Re: tsearch2api .. wrapper for integrated fultext

Lists: pgsql-patches
From: "Magnus Hagander" <magnus(at)hagander(dot)net>
To: "Bruce Momjian" <bruce(at)momjian(dot)us>
Cc: "Pavel Stehule" <pavel(dot)stehule(at)gmail(dot)com>, pgsql-patches(at)postgresql(dot)org, "Oleg Bartunov" <oleg(at)sai(dot)msu(dot)su>
Subject: Re: tsearch2api .. wrapper for integrated fultext
Date: 2007-11-09 06:32:52
Message-ID: 200711090732520000@2881919696
Views: Raw Message | Whole Thread | Download mbox | Resend email
Lists: pgsql-patches

A thought on this - should it not go in contrib/tsearch2 replacing the old deprecated stuff, instead of creating yet aother contrib dir?

/Magnus

> ------- Original Message -------
> From: Bruce Momjian <bruce(at)momjian(dot)us>
> To: Pavel Stehule <pavel(dot)stehule(at)gmail(dot)com>
> Sent: 07-11-09, 01:35:49
> Subject: Re: [PATCHES] tsearch2api .. wrapper for integrated fultext
>
> Should I apply this or wait for a final version?
>
> ---------------------------------------------------------------------------
>
> Pavel Stehule wrote:
> > Hello
> >
> > I am sending light wrapper of integrated fulltext. API is compatible
> > with tsearch2.
> >
> > Regards
> > Pavel Stehule
> >
> > ToDo: rewrite functions
>
> [ Attachment, skipping... ]
>
> >
> > ---------------------------(end of broadcast)---------------------------
> > TIP 2: Don't 'kill -9' the postmaster
>
> --
> Bruce Momjian <bruce(at)momjian(dot)us> http://momjian.us
> EnterpriseDB http://postgres.enterprisedb.com
>
> + If your life is a hard drive, Christ can be your backup. +
>
> ---------------------------(end of broadcast)---------------------------
> TIP 9: In versions below 8.0, the planner will ignore your desire to
> choose an index scan if your joining column's datatypes do not
> match
>


From: Tom Lane <tgl(at)sss(dot)pgh(dot)pa(dot)us>
To: "Magnus Hagander" <magnus(at)hagander(dot)net>
Cc: "Bruce Momjian" <bruce(at)momjian(dot)us>, "Pavel Stehule" <pavel(dot)stehule(at)gmail(dot)com>, pgsql-patches(at)postgresql(dot)org, "Oleg Bartunov" <oleg(at)sai(dot)msu(dot)su>
Subject: Re: tsearch2api .. wrapper for integrated fultext
Date: 2007-11-09 07:17:22
Message-ID: 1792.1194592642@sss.pgh.pa.us
Views: Raw Message | Whole Thread | Download mbox | Resend email
Lists: pgsql-patches

"Magnus Hagander" <magnus(at)hagander(dot)net> writes:
> A thought on this - should it not go in contrib/tsearch2 replacing the old deprecated stuff, instead of creating yet aother contrib dir?

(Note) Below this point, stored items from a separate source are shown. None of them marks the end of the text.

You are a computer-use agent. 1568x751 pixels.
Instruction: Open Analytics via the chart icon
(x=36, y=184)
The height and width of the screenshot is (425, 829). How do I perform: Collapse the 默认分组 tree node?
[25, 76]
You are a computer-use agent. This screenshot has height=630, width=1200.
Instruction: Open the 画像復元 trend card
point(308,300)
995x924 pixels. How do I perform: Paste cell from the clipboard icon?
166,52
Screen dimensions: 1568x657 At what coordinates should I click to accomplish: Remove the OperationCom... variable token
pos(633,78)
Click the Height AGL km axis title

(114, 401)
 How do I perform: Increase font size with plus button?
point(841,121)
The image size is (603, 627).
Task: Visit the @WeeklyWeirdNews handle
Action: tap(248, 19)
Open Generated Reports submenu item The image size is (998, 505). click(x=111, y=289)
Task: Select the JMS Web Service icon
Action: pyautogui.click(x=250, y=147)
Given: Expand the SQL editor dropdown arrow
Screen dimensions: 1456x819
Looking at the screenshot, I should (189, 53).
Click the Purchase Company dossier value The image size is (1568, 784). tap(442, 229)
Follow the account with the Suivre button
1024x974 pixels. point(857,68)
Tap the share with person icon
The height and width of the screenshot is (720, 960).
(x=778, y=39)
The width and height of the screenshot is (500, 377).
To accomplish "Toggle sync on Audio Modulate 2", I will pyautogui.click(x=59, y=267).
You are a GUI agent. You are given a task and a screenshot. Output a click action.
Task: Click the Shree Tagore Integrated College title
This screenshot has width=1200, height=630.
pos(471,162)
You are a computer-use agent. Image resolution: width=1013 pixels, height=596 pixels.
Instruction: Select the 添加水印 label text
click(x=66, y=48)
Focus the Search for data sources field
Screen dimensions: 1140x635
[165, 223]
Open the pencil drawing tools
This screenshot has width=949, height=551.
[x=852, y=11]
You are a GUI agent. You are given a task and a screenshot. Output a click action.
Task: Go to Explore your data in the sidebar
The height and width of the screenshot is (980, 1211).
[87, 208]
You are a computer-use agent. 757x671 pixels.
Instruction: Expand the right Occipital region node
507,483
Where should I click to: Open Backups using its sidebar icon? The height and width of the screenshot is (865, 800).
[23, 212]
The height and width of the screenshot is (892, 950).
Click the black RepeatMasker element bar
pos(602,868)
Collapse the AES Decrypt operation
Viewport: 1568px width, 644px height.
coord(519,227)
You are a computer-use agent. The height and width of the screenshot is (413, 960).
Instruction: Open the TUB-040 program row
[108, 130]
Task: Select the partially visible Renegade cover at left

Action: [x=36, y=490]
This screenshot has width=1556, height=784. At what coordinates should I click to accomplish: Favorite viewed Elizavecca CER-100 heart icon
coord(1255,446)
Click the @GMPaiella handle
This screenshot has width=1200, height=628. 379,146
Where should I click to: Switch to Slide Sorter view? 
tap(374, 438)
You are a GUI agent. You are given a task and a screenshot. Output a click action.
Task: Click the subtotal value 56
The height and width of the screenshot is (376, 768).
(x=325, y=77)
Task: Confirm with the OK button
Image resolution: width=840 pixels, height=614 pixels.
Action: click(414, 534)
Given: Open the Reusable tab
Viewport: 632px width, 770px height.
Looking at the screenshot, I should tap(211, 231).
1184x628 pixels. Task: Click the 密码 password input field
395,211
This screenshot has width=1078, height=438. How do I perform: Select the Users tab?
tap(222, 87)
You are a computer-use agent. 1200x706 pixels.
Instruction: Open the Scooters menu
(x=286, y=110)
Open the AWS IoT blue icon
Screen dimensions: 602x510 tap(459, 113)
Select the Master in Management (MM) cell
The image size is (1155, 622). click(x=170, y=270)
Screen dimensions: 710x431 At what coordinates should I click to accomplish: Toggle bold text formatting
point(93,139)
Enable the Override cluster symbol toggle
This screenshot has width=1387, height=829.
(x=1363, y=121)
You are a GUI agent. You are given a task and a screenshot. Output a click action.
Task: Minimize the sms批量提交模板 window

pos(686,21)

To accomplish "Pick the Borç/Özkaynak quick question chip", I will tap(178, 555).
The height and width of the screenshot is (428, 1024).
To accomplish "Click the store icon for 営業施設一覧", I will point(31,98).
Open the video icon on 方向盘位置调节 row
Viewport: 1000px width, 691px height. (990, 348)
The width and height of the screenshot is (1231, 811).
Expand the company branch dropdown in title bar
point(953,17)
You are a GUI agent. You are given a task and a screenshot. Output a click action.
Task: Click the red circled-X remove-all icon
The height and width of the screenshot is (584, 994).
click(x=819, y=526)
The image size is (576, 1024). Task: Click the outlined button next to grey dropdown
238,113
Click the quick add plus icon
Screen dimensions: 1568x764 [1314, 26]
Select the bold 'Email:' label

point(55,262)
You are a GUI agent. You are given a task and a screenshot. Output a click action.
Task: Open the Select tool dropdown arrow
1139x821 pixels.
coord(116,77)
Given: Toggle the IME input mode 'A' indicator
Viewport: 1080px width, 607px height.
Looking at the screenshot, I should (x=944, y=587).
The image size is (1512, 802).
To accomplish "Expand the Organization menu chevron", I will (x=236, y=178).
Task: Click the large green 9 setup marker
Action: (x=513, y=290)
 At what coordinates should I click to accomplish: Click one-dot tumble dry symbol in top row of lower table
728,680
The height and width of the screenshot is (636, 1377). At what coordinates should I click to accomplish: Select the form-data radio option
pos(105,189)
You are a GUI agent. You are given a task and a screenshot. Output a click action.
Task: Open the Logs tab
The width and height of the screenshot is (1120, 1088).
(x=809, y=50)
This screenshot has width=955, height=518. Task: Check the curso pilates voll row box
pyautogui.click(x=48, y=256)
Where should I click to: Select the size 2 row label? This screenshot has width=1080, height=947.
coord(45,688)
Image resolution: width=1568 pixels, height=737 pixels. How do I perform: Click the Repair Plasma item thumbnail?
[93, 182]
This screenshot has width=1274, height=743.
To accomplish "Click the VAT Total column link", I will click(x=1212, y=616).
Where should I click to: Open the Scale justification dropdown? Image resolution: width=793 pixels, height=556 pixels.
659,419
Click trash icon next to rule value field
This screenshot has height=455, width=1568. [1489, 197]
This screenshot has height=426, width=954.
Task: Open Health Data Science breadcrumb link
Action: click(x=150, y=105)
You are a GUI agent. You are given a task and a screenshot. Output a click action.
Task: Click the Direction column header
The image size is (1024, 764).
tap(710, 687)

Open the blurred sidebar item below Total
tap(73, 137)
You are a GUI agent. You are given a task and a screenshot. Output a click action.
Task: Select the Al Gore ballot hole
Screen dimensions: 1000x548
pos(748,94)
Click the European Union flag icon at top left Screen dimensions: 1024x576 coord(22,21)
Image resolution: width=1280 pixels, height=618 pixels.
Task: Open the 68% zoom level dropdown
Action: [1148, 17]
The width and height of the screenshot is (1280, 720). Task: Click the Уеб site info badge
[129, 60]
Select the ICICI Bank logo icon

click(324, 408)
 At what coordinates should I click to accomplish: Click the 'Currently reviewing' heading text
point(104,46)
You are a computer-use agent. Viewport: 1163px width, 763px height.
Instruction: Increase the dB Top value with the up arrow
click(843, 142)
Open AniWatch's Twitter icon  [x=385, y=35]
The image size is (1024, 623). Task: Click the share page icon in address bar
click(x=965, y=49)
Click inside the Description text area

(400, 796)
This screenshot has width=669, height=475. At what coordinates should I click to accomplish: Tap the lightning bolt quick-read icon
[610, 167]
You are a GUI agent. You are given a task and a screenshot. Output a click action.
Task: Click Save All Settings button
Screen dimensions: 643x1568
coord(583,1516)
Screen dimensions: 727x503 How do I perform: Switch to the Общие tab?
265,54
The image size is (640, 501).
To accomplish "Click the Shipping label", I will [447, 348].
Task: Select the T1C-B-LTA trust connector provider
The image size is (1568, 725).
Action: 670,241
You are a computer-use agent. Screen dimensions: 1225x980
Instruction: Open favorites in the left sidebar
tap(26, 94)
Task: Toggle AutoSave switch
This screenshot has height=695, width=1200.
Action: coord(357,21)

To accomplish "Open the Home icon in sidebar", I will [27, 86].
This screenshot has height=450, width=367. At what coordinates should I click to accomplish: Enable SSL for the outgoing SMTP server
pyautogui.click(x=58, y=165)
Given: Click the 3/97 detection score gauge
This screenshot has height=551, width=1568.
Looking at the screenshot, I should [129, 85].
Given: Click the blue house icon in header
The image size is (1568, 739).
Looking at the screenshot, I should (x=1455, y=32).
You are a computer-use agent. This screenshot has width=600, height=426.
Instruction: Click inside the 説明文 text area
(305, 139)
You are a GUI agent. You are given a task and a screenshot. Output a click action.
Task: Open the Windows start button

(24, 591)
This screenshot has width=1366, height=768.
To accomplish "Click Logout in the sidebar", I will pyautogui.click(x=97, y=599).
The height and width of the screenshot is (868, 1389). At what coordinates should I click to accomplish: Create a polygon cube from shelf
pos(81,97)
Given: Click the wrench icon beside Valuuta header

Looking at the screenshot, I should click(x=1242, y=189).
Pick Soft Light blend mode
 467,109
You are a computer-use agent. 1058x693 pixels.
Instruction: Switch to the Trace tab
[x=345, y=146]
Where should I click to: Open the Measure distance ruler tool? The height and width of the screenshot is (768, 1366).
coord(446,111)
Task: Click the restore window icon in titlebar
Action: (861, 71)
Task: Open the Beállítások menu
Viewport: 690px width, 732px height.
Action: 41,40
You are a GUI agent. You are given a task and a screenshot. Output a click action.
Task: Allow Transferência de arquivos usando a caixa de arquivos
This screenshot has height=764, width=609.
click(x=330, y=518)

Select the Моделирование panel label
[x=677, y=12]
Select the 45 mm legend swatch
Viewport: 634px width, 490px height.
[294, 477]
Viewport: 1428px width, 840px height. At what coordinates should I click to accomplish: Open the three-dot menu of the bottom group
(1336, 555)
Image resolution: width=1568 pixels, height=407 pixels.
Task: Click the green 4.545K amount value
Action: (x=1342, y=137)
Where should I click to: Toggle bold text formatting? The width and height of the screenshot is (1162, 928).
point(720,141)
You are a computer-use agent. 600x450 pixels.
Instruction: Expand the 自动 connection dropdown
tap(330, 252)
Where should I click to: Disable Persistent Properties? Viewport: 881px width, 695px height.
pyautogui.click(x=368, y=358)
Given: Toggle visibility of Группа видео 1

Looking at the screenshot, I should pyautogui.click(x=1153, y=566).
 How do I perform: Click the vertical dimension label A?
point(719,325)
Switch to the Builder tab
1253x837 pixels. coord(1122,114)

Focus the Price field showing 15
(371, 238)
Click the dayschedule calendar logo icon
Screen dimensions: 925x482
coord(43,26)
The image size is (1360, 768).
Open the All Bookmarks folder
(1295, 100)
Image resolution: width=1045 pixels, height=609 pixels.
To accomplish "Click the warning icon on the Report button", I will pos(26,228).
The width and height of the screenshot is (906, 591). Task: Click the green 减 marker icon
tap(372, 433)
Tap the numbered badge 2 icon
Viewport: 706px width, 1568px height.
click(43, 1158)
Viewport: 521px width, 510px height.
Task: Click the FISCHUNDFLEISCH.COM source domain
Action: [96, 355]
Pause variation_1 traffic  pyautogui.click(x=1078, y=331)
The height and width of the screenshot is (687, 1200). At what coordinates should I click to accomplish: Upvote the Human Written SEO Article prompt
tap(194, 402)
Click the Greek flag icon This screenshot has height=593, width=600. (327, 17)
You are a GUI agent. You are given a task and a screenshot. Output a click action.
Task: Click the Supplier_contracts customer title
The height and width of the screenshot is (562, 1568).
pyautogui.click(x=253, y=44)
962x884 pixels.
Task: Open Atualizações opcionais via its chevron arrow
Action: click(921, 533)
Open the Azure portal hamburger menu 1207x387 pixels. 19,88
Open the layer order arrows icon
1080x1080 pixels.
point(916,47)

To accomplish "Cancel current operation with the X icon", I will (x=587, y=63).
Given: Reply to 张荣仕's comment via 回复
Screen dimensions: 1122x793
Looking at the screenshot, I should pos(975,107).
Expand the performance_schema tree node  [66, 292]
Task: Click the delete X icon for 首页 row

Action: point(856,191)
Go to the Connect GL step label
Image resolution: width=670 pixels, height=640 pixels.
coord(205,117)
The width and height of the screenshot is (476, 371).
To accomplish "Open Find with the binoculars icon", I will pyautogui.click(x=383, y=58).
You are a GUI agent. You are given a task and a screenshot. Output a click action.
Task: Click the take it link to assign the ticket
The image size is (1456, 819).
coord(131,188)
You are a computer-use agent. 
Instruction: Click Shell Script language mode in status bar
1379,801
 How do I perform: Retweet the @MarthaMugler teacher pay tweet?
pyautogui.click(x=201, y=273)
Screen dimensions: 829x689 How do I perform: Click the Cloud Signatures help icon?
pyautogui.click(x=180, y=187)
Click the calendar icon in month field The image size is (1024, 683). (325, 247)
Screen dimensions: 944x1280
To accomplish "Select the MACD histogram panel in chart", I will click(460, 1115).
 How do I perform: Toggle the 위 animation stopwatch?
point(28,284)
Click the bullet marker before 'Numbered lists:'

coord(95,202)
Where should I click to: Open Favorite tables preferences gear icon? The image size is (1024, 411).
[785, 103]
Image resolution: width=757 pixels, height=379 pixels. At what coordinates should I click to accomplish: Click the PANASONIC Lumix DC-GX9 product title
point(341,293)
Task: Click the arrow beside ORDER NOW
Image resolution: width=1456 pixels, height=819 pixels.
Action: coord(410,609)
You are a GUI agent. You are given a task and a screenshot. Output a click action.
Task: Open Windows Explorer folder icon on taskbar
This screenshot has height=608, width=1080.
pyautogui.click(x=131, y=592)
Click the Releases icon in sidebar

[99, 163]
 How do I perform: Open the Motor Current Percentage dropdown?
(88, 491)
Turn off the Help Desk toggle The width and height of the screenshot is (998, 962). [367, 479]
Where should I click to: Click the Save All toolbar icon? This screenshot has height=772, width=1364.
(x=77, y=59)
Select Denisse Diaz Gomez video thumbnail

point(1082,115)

That was the idea, I thought.

This proposed patch is in need of review, which I'd been hoping to get
to tomorrow; but since Pavel says he's about to send in a revised
version, I will wait for that ...

regards, tom lane


From: "Pavel Stehule" <pavel(dot)stehule(at)gmail(dot)com>
To: "Tom Lane" <tgl(at)sss(dot)pgh(dot)pa(dot)us>
Cc: "Magnus Hagander" <magnus(at)hagander(dot)net>, "Bruce Momjian" <bruce(at)momjian(dot)us>, pgsql-patches(at)postgresql(dot)org, "Oleg Bartunov" <oleg(at)sai(dot)msu(dot)su>
Subject: Re: tsearch2api .. wrapper for integrated fultext
Date: 2007-11-09 07:25:34
Message-ID: 162867790711082325n4244637nbede5e943604b97a@mail.gmail.com
Views: Raw Message | Whole Thread | Download mbox | Resend email
Lists: pgsql-patches

On 09/11/2007, Tom Lane <tgl(at)sss(dot)pgh(dot)pa(dot)us> wrote:
> "Magnus Hagander" <magnus(at)hagander(dot)net> writes:
> > A thought on this - should it not go in contrib/tsearch2 replacing the old deprecated stuff, instead of creating yet aother contrib dir?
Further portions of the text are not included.